FIG. 4 is a block diagram 400 illustrating example physical components of a computer system. The computer system 400 includes a computer 410, a display device 420 and a user input interface 430. The computer 410 includes a processor 440, a memory 450, and a storage device 460. The computer 410 is coupled to the display device 420 and the user input interface 430. The computer 410 is capable of operating an electronic design automation (EDA) tool. Furthermore, the computer 410 is capable of receiving input instructions or information (e.g. circuit function information and power-related information) from the user input interface 430 and displaying the layout of the IC and the blocks of the layout on the display device 420. In one embodiment, the display device 420 is a GUI for the computer 410. Furthermore, the display device 420 and the user input interface 430 can be implemented in the computer 410. The user input interface 430 may be a keyboard, a mouse, and so on. In the computer 410, the storage device 460 can store the operating systems (OSs), applications, information (e.g. circuit function information and power-related information) and data that include input required by the applications and/or output generated by applications. The processor 440 of the computer 410 can perform one or more operations (either automatically or with user input) in any method that is implicitly or explicitly described in this disclosure. For example, during an operation, the processor 440 can load the applications of the storage device 460 into the memory 450, and then the applications can be used by the user to create, view, and/or edit a placement, a floor plan and a physical layout for a circuit design.

The data structures and code described in this disclosure can be partially or fully stored on a computer-readable storage medium and/or a hardware module and/or hardware apparatus. A computer-readable storage medium may be, but is not limited to, volatile memory, non-volatile memory, magnetic and optical storage devices such as disk drives, magnetic tape, CDs (compact discs), DVDs (digital versatile discs or digital video discs), or other media, now known or later developed, that are capable of storing code and/or data. Examples of hardware modules or apparatuses described in this disclosure include, but are not limited to, application-specific integrated circuits (ASICs), field-programmable gate arrays (FPGAs), dedicated or shared processors, and/or other hardware modules or apparatuses now known or later developed.
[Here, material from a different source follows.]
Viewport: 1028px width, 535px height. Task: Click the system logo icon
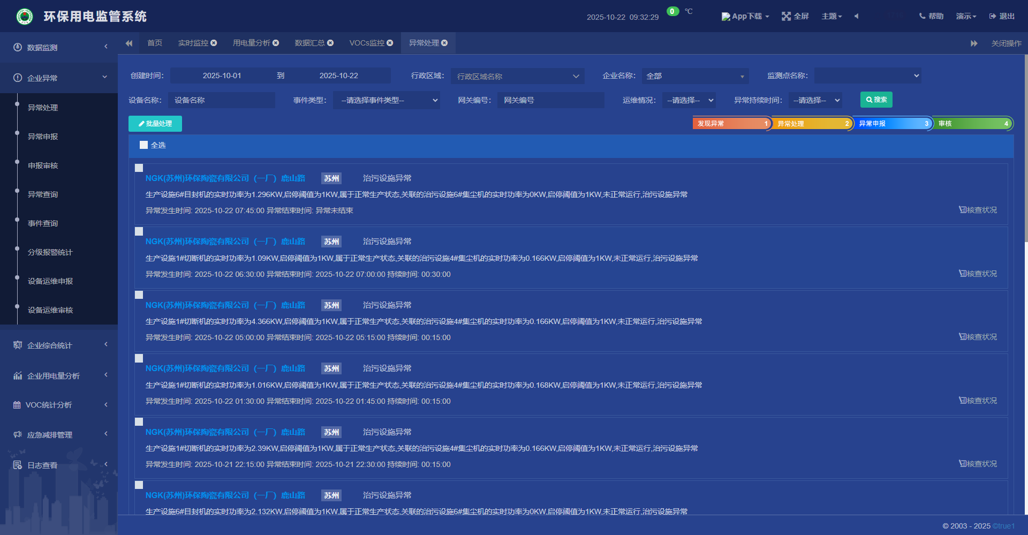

The methods and processes described in this disclosure can be partially or fully embodied as code and/or data stored in a computer-readable storage medium or device, so that when a computer system reads and executes the code and/or data, the computer system performs the associated methods and processes. The methods and processes can also be partially or fully embodied in hardware modules or apparatuses, so that when the hardware modules or apparatuses are activated, they perform the associated methods and processes. Note that the methods and processes can be embodied using a combination of code, data, and hardware modules or apparatuses.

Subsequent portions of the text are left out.